In April and May, the state and the city, with the urging of City Council, each dedicated $25 million to bolster area food programs — particularly the overwhelmed pantries.

Berg noted that the $50 million food reserve is a “drop in the bucket” compared to the need and relative to other emergency food programs.

He said the federal SNAP program, formerly known as food stamps, distributed $395 million in June for nearly 1.7 million New Yorkers to buy food — a 12% increase compared to February.

City officials have said that the number of food-insecure New Yorkers has climbed to more than two million people — up from about 1.2 million before the crisis began in March.

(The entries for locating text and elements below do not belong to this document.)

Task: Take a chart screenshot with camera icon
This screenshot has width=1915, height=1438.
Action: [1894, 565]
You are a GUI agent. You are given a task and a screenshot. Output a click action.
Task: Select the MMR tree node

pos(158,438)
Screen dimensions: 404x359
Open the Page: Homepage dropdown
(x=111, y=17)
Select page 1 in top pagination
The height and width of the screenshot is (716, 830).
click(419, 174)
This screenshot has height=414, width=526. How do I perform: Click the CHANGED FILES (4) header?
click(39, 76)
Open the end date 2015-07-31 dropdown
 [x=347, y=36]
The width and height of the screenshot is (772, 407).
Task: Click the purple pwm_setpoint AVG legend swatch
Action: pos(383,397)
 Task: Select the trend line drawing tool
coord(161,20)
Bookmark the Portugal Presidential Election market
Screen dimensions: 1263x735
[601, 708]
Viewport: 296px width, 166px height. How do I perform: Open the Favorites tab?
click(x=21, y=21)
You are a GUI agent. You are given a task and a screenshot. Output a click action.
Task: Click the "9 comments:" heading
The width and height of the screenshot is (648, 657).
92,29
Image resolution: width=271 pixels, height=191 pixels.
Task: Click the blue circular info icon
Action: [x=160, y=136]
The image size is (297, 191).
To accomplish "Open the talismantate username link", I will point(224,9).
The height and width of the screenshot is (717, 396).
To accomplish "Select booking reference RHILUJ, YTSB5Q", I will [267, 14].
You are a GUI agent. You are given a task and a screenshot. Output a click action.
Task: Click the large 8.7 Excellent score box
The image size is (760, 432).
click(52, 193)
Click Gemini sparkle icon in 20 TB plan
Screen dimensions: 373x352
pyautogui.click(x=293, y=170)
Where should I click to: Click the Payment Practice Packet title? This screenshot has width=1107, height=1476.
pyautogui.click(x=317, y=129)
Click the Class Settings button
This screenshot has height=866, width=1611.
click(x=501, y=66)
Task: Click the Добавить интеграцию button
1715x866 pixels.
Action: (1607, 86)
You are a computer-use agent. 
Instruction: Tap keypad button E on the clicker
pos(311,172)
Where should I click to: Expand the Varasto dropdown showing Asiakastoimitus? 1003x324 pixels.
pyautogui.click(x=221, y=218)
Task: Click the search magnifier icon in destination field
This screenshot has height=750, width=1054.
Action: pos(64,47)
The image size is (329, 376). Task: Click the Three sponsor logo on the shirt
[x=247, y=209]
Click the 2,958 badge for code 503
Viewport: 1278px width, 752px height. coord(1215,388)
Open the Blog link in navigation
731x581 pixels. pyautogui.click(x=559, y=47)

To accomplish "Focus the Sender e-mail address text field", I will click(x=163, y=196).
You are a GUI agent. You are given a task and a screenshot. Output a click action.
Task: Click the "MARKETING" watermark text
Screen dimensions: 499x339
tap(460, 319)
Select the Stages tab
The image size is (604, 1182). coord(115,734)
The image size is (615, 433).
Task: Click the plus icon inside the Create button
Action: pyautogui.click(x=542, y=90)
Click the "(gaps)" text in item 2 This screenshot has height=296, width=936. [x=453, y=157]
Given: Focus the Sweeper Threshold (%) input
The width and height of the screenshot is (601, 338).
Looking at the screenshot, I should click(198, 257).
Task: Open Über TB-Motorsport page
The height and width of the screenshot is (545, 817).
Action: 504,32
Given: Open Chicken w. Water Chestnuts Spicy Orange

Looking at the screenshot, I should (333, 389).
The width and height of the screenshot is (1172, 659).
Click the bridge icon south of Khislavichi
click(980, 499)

“It very much is needed now,” Berg said of the distribution of food from the reserve.

Long-Term Needs

According to the city’s deal with Driscoll Foods, the food reserve is slated to be depleted by June 30, 2021, unless the one-year contract is extended.

The terms require 20% of the 18 million meals to be comprised of fresh produce. Some 1.5% of the meals required to be kosher, and another 1.5% must be halal.

The maximum cost for the one-year deal is $48.5 million, the contract says.

Staff at the warehouse said they’ve seen a dramatic change in their customer base due to the coronavirus crisis.

“Our business shifted so much from bars, restaurants and country clubs… [to] the pantries and the funded agencies,” said Sara Kenyon, vice president of operations for Driscoll Foods.

On Monday, the City Council’s General Welfare Committee is slated to hold a hearing on the city’s five-month-old response to the growing hunger crisis.

Committee Chair Stephen Levin (D-Brooklyn) said members want to ensure that the city is doing all it can, given long-term needs.

“The emergency food system has been turned totally upside down with COVID, and there’s going to be an emergency food need for a long time coming out of this because of the economic impact,” he said.